Últimos e malfadados capítulos
Por George Carvalho
A distinção entre o espaço cênico e a platéia é bem pequena. Todos, elenco e espectadores, se concentram no palco. A disposição das cem cadeiras se dá ao redor do local usado para o desenrolar da ação. No entanto, a expectativa do público ao entrar e se deparar com algo tão pouco convencional acaba frustrada por uma leitura confusamente enfadonha, que ainda é prejudicada pelo tom baixo com o qual o texto traduzido de Jean-Luc Lagarce é transmitido pelo elenco.
História de Amor – últimos capítulos se passa em um não-lugar e trata da relação peculiar entre dois homens e uma mulher.
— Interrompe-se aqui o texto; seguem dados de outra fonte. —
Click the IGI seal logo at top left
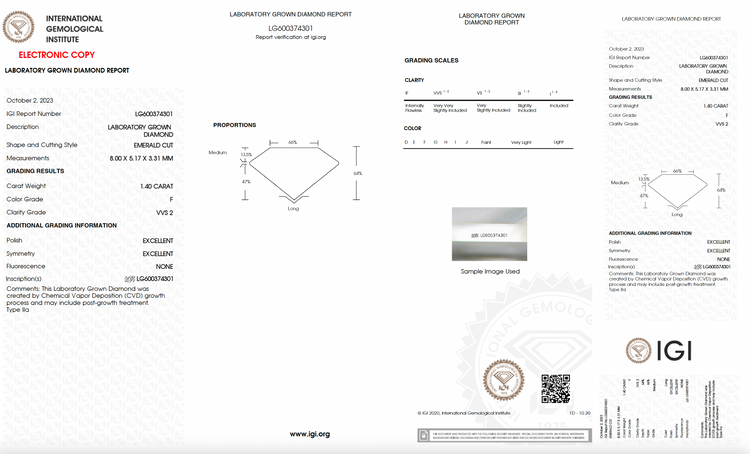 (x=18, y=27)
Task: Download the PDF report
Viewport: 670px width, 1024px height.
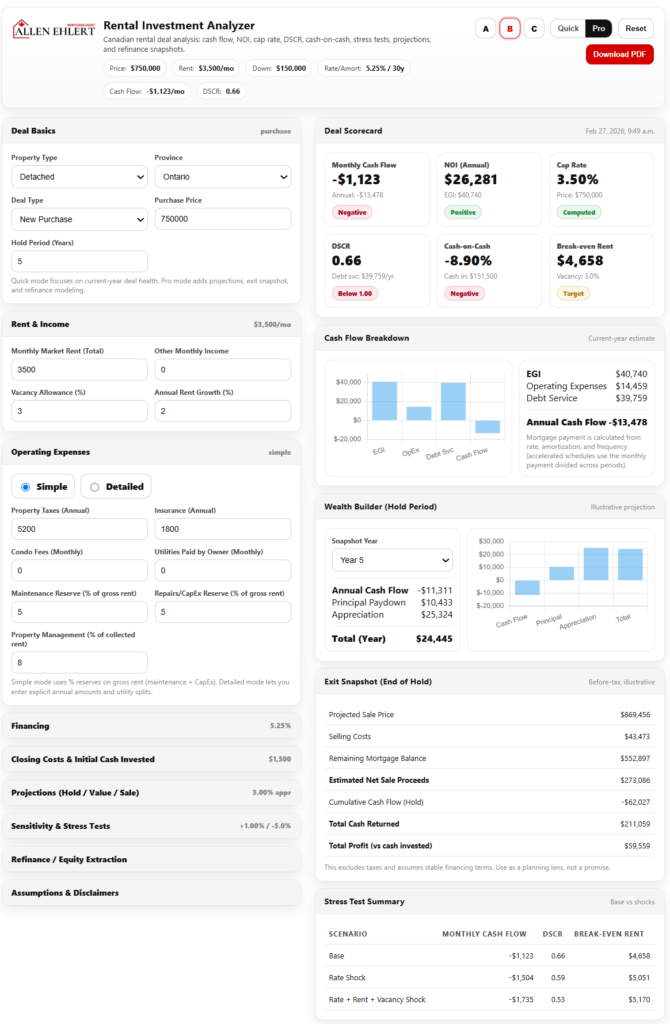Action: [619, 54]
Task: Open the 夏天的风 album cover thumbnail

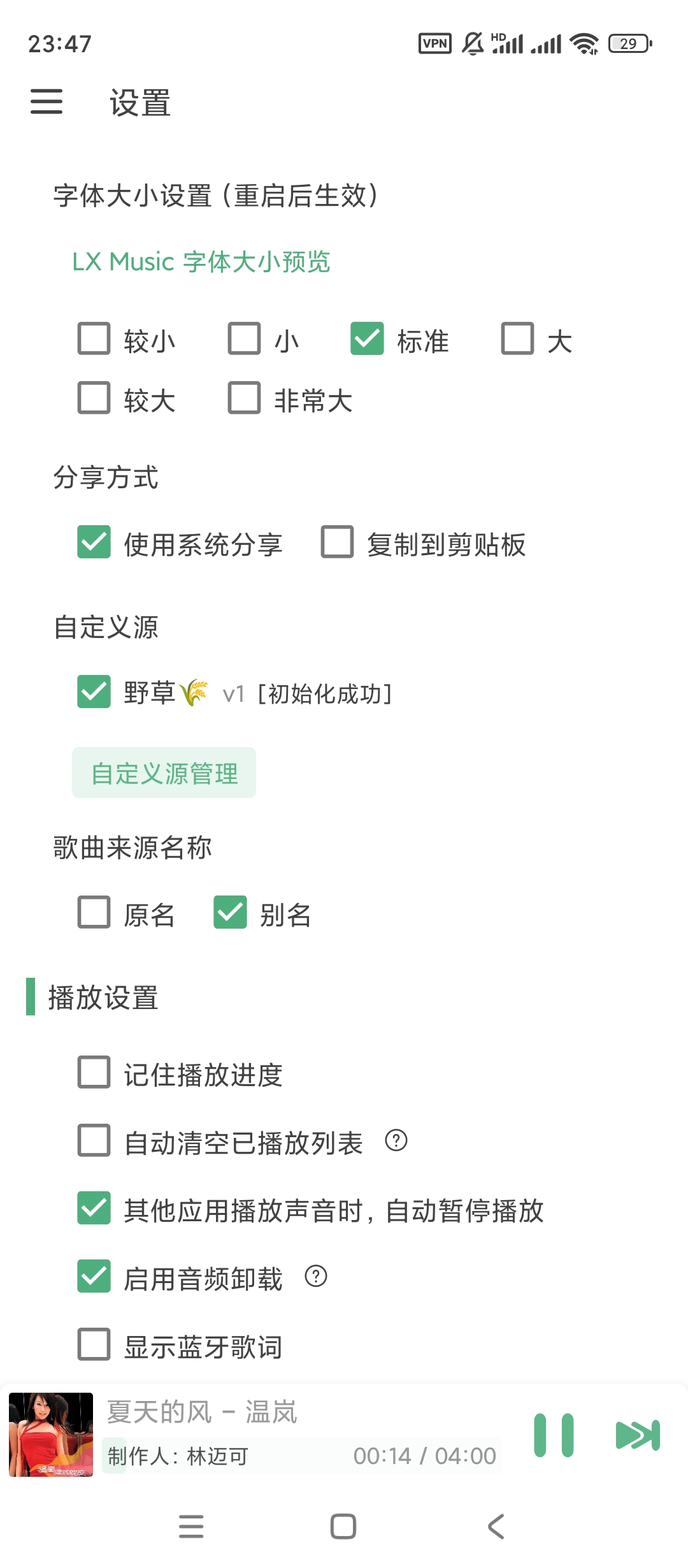Action: tap(51, 1435)
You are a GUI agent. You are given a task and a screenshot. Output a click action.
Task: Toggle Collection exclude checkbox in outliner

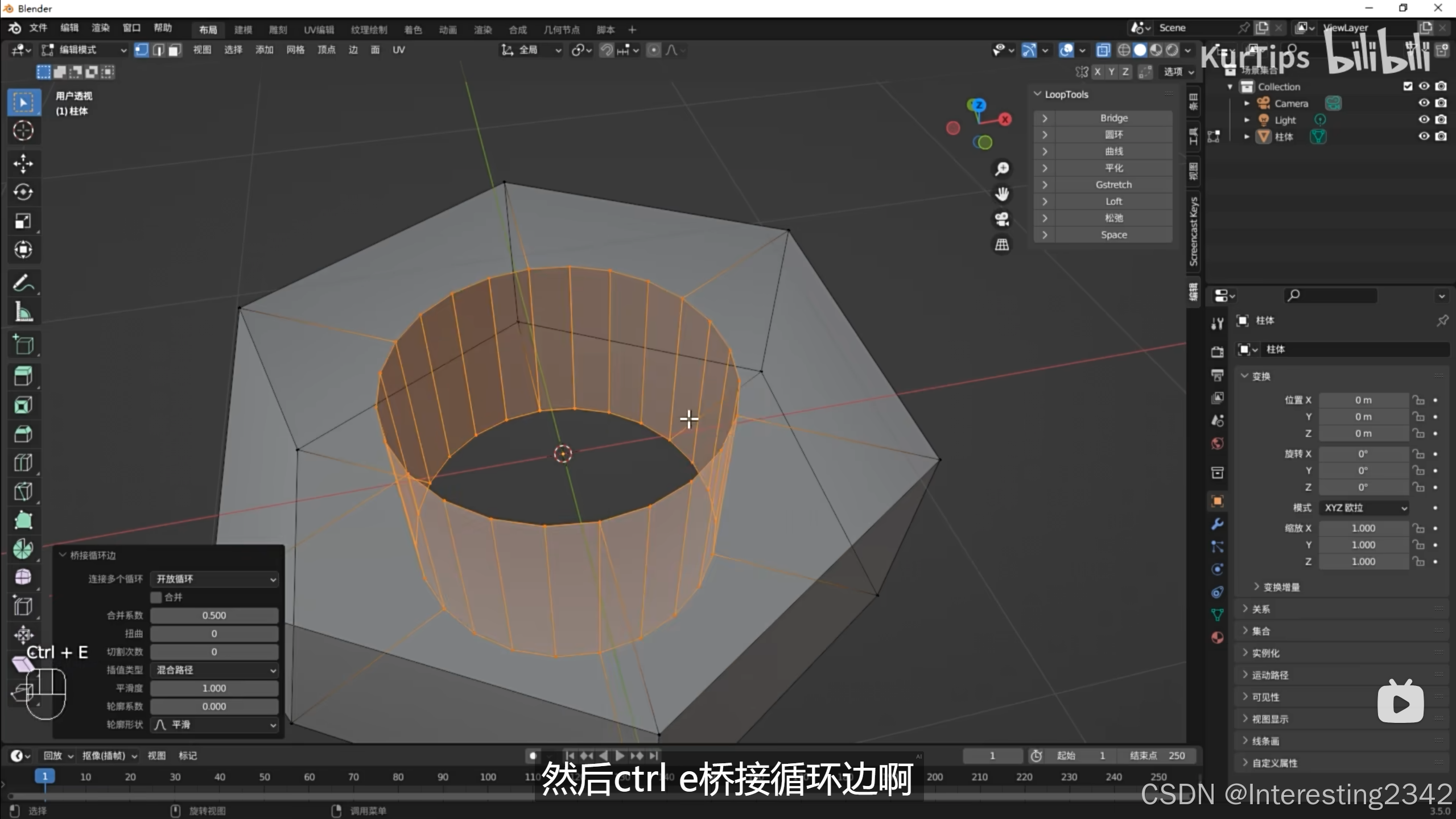tap(1408, 86)
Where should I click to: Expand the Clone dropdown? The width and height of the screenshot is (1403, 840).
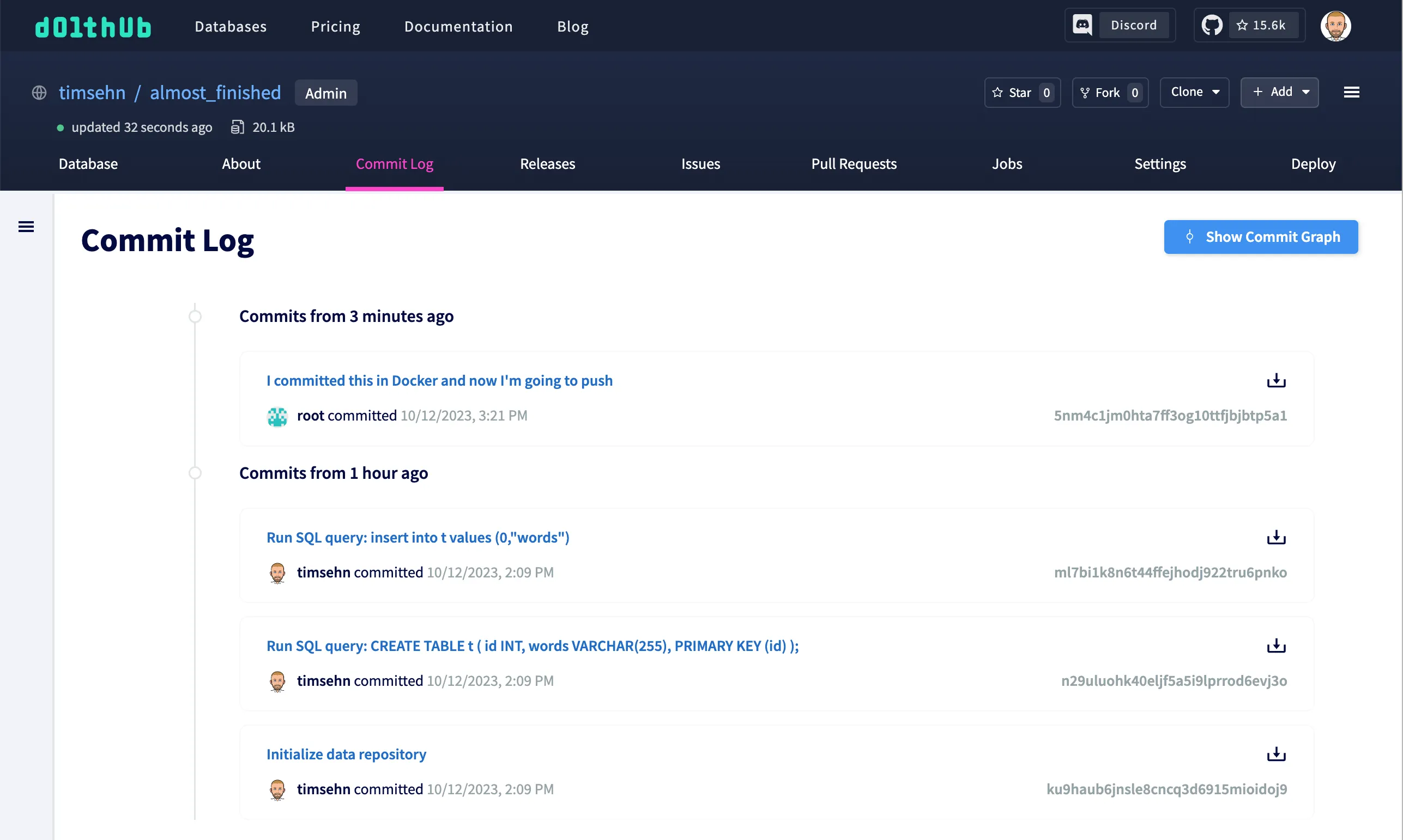point(1194,92)
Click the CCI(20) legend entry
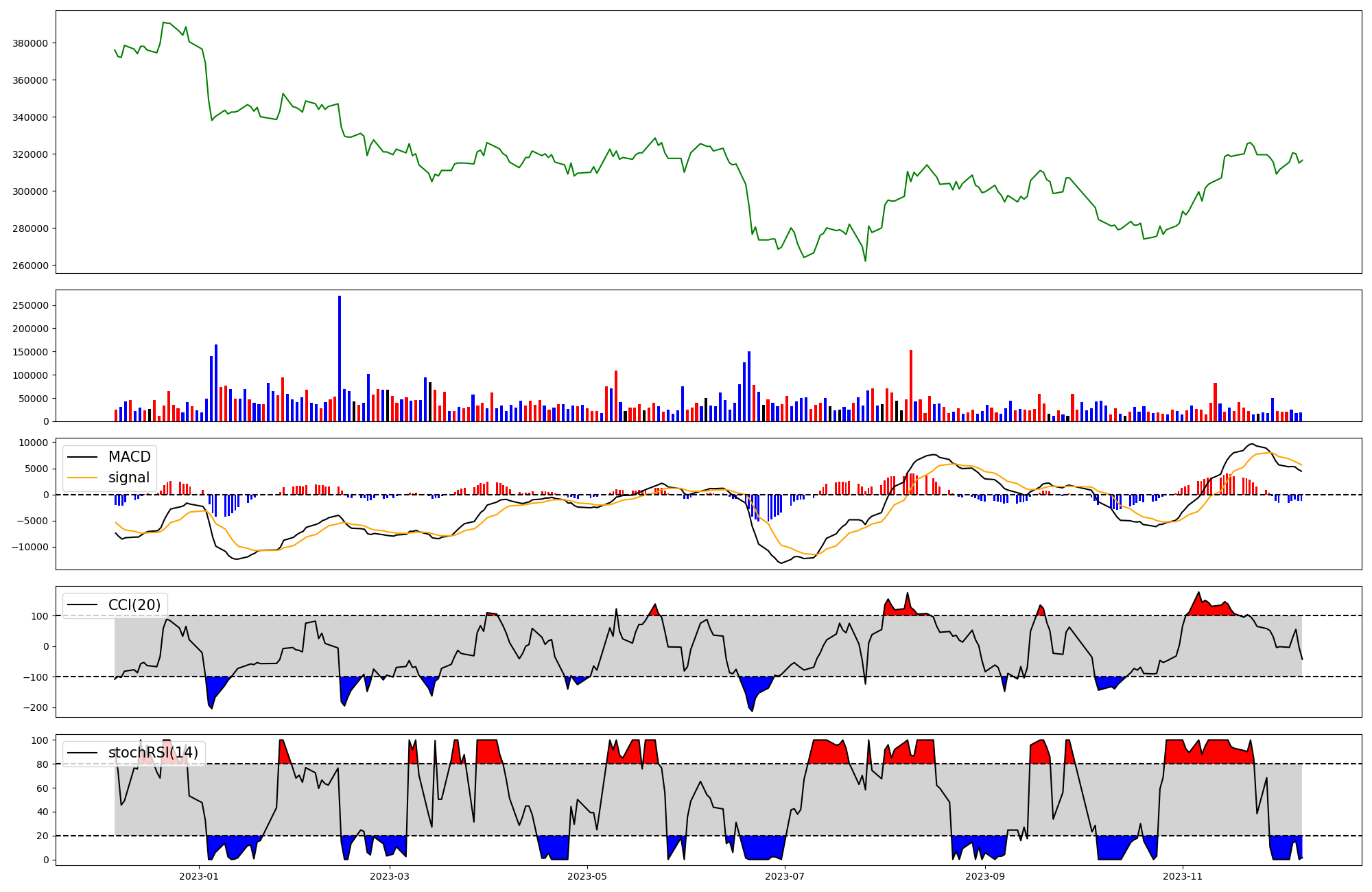Image resolution: width=1372 pixels, height=892 pixels. (134, 605)
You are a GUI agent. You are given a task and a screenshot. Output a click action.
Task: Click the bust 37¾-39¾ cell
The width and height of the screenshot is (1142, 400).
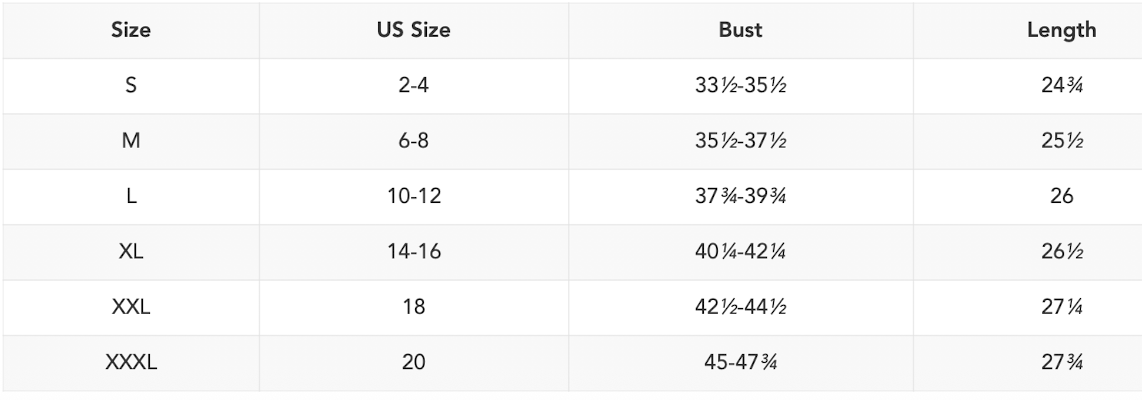coord(740,197)
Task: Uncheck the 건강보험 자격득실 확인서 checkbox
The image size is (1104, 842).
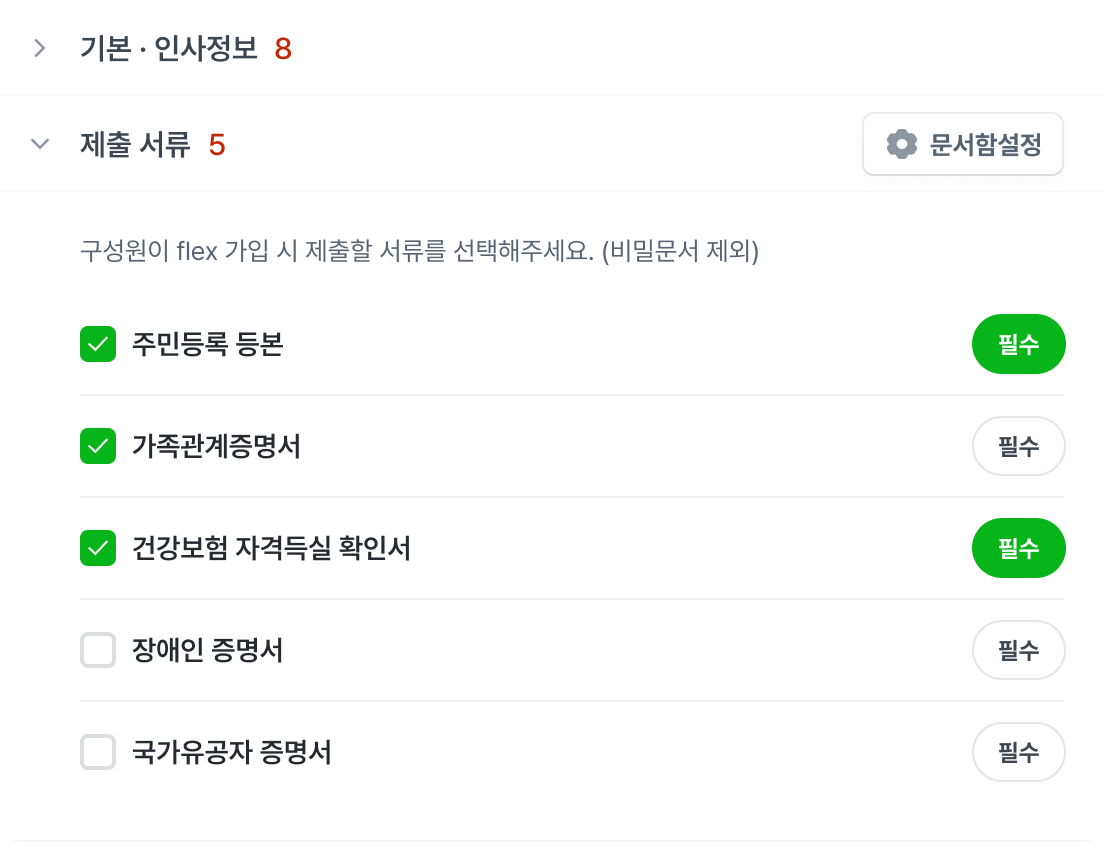Action: point(98,548)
O envolvimento desses personagens aparece de maneira pouco explícita na montagem do paulista Teatro da Vertigem. E até pode passar despercebida a história de amor que envolve um casal e um segundo homem, com quem ambos tiveram um caso. Abandonado, um desses homens relembra ou recria os fatos que os uniram e separaram. A distinção entre o que aconteceu e o que pode ter acontecido a esses personagens é bastante questionável.
Por se tratar de uma leitura cênica, o texto – disponibilizado em cada uma das cadeiras – pode ser acompanhado pelos espectadores. Mas, além da pouca luz no ambiente para uma visão adequada daquilo que está escrito, a proposta de acompanhar o que se diz acaba sendo abandonada pelo simples fato da maioria do público preferir ver o que está sendo encenado. Para os que não se enquadram nesse grupo, o roteiro serve como ponto de fuga, passando a ser folheado aleatoriamente quando o tédio se instala – algo bastante passível de ocorrer.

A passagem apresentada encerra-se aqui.